4. Keep Your Yard Mowed and Garden Edges Trimmed
Have you ever noticed weeds creeping around the edges of your garden? Our backyard garden is surrounded with a wire mesh fence to prevent our dogs and other critters from getting in. Weeds in all shapes and sizes gravitate to the garden, seeking the nutrient soil. To prevent the weeds from crossing over, we keep our lawn mowed and use a weed whacker to clean up the perimeter of the garden space.
5. Eat Them
Occasionally the weeds that you find to be a nuisance growing in your garden or lawn can actually be beneficial. Yes, you heard me, embrace those weeds!
There are a variety of weeds that can be used internally and externally to treat an array of ailments. For example, dandelion root can be used to help support a healthy digestive system. Dandelion can be used topically in homemade soaps and salves. Many like to use the flowers to make a dandelion jelly, although I’ve never personally tried it. Plantain, a common yard weed, works wonders to treat a bee sting. Yellow dock, clover, violets and prickly lettuce are just some of the many average weeds that can be used medically. If you’d like to learn more about how to use medicinal weeds, check out the HomeGrown Herbalist’s book.
6. Don’t Water Your Weeds
This idea may seem too simple. Weed control for a vegetable garden can be done by avoiding watering weeds? In some instances, yes.
But wait, it’s not as easy you one would think.
I don’t know how many times I’ve gone out to the garden to water it and sprayed water over the entire garden instead of directly watering the base of the plant.
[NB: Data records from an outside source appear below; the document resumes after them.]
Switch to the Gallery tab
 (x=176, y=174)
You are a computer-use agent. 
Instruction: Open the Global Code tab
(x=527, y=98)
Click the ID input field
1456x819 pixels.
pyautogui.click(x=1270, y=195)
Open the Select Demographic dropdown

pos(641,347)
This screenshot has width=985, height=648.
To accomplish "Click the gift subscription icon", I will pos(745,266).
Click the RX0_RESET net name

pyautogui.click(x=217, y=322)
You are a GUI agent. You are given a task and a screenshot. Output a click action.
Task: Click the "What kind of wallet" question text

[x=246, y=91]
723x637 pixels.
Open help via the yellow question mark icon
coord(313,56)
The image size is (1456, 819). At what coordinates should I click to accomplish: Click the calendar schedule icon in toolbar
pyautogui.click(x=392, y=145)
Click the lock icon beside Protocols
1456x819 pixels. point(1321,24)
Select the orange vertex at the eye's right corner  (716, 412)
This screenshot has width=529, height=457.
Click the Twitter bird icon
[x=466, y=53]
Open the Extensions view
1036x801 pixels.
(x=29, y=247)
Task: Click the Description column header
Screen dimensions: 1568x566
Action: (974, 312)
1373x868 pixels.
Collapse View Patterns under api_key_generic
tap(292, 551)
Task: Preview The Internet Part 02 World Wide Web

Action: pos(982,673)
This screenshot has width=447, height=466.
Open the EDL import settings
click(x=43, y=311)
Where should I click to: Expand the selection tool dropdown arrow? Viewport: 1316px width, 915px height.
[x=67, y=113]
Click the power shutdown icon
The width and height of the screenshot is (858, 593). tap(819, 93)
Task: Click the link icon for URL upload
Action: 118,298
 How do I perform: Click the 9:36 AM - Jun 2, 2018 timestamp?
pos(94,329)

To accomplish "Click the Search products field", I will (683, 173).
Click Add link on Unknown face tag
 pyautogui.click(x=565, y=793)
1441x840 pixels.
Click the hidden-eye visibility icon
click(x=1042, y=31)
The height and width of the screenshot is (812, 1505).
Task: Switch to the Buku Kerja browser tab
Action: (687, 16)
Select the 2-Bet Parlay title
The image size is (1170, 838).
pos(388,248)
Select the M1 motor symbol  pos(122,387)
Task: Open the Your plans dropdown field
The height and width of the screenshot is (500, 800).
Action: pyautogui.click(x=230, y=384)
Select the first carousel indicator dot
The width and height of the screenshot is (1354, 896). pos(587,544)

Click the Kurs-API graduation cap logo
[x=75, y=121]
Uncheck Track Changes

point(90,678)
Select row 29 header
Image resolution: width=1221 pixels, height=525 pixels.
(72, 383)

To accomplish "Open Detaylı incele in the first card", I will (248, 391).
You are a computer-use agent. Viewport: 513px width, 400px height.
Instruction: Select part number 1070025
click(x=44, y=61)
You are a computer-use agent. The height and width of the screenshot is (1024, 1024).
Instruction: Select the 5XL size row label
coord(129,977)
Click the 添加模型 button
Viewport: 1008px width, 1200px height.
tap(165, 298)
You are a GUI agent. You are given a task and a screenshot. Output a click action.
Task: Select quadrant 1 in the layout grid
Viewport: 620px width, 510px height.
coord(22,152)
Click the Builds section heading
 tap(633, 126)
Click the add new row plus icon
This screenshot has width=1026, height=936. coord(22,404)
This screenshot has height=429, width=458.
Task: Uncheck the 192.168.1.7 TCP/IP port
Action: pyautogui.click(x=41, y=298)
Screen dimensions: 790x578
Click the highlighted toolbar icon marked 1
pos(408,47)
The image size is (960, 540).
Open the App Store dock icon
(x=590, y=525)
If you’re able to (because sometimes those big, bushy tomatoes want to spread their branches everywhere), watering only your desired plants, from the bottom can help deter weed growth.
7. Plant Close
Weed control in garden beds can be as simple as planting your starts thickly. Potatoes, cabbage, Russian kale, zucchini and green beans can be planted closely together to stop the invasion of weeds. Initially, when the plants are young, you may need pull a few weeds but as they grow tall and stretch out their large leaves, the space becomes too crowded for weeds to thrive.
8. Yank Them Out
Truth be told, after using all of the above, sometimes we still have to pull weeds in our garden. But much less so than we did prior to having a Back to Eden type of garden.
It is best to pull the weeds when they are young. Ground-ivy, also known as creeping Charlie can’t vine around my garden if I prevent them from spreading. Thistles can’t spread if I yank them from the ground when they are small. If you get to the weeds early enough, it will make the gardening season much easier overall. One of our favorite weed control equipment tools, especially in a wood chip style garden, is the Japanese Hand Hoe.
Sometimes there are wicked weeds such as bind weed or witchgrass (panicum capillare) that seem to stretch across the garden in a blink of an eye. I am certain their root system goes to the deep, dark depths, making them harder to pull. If you get a good soaking rain, pull those puppies out while the ground is still moist — easy peasy!
Lastly, remember never to let your weeds begin to flower or go to seed. Once they drop their seeds onto the ground, you’ll be battling them for years.